Huawei has shrugged off its recent difficulties by signing up more mobile operators as 5G customers.
The Chinese telecoms equipment giant had agreed 40 commercial 5G deals by the end of March and has now shipped more than 45,000 5G base stations.
Rotating CEO Ken Hu confirmed the figures during a speech at the Huawei Analyst Summit in its hometown of Shenzhen where he said the company expected there to be 2.8 million 5G users by the end of 2025.
Huawei 5G contracts
He added that this is the first generation of mobile networks in which handset development has kept pace with that of network development. Huawei will be a major player in both markets, competing with the likes of Ericsson and Nokia in infrastructure, and with Apple and Samsung in smartphones.

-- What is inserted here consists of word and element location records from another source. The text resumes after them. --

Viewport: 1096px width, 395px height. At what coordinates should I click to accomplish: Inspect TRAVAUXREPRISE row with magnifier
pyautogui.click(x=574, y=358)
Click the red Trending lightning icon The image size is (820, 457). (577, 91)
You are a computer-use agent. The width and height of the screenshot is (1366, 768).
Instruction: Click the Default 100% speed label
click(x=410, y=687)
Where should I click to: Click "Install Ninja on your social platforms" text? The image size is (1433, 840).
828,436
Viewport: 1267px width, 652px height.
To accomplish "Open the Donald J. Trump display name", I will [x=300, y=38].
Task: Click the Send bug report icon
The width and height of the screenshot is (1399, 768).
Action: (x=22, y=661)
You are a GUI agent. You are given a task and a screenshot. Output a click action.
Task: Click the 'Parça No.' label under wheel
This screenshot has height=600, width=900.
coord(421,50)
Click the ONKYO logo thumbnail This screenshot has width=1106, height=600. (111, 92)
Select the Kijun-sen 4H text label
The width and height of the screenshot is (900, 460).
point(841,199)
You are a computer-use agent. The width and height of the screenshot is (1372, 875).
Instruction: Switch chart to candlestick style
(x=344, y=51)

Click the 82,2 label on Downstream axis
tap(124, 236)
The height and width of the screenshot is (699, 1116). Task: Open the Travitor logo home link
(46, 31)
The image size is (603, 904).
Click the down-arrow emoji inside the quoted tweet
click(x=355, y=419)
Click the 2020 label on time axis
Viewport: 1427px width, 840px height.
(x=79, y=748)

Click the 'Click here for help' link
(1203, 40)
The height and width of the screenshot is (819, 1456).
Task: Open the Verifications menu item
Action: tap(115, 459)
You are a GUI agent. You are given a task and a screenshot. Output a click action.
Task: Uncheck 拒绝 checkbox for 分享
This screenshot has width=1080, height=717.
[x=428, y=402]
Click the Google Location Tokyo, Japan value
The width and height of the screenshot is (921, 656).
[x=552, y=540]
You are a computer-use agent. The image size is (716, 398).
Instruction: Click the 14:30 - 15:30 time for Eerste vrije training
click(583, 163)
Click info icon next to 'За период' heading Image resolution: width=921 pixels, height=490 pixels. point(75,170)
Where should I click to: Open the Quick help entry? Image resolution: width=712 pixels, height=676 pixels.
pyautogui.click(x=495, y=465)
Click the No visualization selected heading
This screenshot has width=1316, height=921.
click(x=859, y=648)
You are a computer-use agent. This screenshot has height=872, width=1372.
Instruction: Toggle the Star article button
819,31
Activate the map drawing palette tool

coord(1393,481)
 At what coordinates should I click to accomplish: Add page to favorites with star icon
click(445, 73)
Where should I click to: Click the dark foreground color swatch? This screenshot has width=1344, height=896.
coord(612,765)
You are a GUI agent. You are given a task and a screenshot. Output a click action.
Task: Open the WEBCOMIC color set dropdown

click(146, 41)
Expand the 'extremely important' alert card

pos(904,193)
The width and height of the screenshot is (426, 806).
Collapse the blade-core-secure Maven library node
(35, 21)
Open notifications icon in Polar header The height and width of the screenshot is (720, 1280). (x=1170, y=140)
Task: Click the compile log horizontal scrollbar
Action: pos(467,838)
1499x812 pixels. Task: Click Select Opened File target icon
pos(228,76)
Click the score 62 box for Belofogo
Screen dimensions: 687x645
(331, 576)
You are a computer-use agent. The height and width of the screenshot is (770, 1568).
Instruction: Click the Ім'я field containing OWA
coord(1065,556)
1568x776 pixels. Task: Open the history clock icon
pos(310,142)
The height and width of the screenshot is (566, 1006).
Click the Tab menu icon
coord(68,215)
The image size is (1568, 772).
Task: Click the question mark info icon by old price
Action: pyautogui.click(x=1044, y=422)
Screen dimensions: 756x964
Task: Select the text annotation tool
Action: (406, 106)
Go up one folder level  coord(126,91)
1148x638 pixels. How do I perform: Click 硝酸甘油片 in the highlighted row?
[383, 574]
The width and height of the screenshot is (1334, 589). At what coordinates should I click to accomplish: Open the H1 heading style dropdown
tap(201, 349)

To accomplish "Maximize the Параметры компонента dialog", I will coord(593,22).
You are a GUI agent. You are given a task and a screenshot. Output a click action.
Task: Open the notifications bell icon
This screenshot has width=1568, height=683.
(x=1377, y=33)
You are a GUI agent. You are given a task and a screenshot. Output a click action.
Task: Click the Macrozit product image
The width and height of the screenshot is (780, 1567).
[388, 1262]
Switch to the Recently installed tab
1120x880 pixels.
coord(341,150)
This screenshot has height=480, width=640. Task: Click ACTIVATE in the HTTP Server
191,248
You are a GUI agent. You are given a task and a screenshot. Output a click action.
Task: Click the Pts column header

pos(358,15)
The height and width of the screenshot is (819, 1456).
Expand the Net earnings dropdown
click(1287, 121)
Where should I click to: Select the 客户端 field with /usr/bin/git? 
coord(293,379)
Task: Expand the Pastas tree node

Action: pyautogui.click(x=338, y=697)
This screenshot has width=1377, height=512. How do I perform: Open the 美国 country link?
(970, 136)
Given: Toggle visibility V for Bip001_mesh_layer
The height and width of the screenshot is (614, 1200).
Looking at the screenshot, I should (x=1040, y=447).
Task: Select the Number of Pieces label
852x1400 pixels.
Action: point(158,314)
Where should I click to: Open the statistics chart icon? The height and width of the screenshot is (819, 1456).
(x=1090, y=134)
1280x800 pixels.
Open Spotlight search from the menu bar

Huawei’s progress has been thwarted by hostility from the US government, which has banned the use of the company’s kit in American 5G networks on national security concerns. Huawei has repeatedly denied such accusations, going as far as to sue the US government, but this hasn’t stopped Washington from placing pressure on its allies to adopt a similar stance.
Concerns are easing though, with the EU urging member states to share cybersecurity data with each other rather than banning a single vendor, while Germany is keen to promote supplier diversity and has strengthened security requirements for all suppliers – not just Huawei. It is thought the UK will adopt a similar approach when a report is published later this month.
And it appears as though there has been no major impact on the business. Despite a modest decline in carrier revenues, overall income was up by a fifth thanks to strong sales of smartphones. And with demand for 5G equipment likely to increase over the coming months and years, Huawei will be confident revenues will continue to grow.